Сначала матушка помогла мне одеться, а потом занялась своим гардеробом. Женщины вышли из автомобиля и с ужасом на лицах рассматривали последствия поисков чучела во дворе. Дядя Моня внимательно выслушал мой рассказ об обыске. О том, как можно полностью очистить кости. О высылке из Гамбурга представителя российского консульства. О бумажке ценой в десять тысяч евро.

– Подумать только! – Он восторженно повертел головой и вдруг крикнул: – Марушечка! Иди сюда, девочка, я тебе расскажу нечто очень интересное. Ты любишь искать клады? Я так и думал. Тогда слушай. Один немецкий ювелир в тысяча девятьсот сорок пятом году…

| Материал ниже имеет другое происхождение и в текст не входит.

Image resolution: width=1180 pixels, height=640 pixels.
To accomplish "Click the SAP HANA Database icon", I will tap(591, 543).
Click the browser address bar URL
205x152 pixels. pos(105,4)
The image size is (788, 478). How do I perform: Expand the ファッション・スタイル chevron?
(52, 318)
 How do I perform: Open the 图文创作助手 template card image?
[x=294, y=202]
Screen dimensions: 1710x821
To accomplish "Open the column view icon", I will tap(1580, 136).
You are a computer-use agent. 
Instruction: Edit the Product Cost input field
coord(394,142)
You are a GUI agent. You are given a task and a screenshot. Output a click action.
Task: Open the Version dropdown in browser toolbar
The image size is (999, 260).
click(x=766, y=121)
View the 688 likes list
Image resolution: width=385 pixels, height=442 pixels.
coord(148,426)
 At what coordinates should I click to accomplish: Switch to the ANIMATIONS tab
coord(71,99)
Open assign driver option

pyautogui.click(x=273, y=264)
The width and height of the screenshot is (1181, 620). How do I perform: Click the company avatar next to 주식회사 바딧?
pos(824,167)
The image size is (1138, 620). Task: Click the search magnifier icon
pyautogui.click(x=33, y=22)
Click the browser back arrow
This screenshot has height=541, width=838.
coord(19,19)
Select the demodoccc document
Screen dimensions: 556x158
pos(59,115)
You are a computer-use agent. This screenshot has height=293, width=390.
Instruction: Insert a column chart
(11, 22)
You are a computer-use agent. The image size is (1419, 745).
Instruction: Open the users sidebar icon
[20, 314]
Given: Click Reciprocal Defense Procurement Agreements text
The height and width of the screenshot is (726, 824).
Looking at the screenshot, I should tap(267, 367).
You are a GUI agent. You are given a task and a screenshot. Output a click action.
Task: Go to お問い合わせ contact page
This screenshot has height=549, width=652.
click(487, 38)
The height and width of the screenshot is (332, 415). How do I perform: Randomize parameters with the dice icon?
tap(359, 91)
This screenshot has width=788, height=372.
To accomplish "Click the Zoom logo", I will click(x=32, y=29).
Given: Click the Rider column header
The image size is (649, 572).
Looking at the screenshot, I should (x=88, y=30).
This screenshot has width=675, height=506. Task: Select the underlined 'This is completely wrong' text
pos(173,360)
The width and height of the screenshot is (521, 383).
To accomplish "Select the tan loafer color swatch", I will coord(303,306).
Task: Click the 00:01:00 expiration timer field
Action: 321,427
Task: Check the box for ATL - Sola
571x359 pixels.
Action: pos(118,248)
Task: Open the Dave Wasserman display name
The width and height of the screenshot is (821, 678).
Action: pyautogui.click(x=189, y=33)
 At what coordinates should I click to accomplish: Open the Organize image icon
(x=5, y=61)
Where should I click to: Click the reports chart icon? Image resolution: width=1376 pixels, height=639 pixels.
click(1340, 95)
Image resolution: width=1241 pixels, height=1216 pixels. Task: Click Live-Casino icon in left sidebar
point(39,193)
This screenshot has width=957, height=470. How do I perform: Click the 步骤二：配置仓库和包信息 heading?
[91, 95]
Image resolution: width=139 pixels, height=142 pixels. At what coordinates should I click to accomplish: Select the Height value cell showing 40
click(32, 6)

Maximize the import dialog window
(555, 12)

Спустя полчаса, когда вторая жена дяди Мони выпила достаточное количество чашек кофе, сводная сестра матушки хорошенько перекусила, а сама матушка выбрала наконец подходящее платье и брошь к нему, пятая жена дяди Мони наотрез отказалась проводить медовый месяц на побережье Балтийского моря. У нее были свои планы относительно совсем другого моря и другого побережья.

Далее последовал унизительный для меня этап погрузки в автомобиль. Матушка, как всегда, наотрез отказалась от всяческой помощи по переносу меня из коляски. В который раз она объяснила, что позволила бы это только дядя Моне, но у него радикулит. В который раз перед новой женой дядя Моня стал оспаривать это объяснение матушки, потом они обнялись и начали вспоминать смешные случаи из их жизни.

Уже в машине, дождавшись наконец случайно установившейся тишины, я сказал дяде Моне:

– Немец с Черной дачи не мог в сорок пятом плыть на «Германике».

– Конечно нет, – согласился дядя Моня. – Это был другой Кох – их отец. В сорок четвертом у него родились близнецы, а сам он погиб в сорок пятом при затоплении «Германика». Он на нем из Кёнигсберга плыл, – объяснил дядя Моня, на пару секунд повернувшись ко мне назад. – Уж не знаю, – продолжил он, когда матушка возмущенно потребовала смотреть на дорогу, – что там может стоить десять тысяч евро, но список пассажиров «Германика» сейчас можно найти в Интернете. В юбилейный год считается хорошим тоном копаться в нацистском прошлом.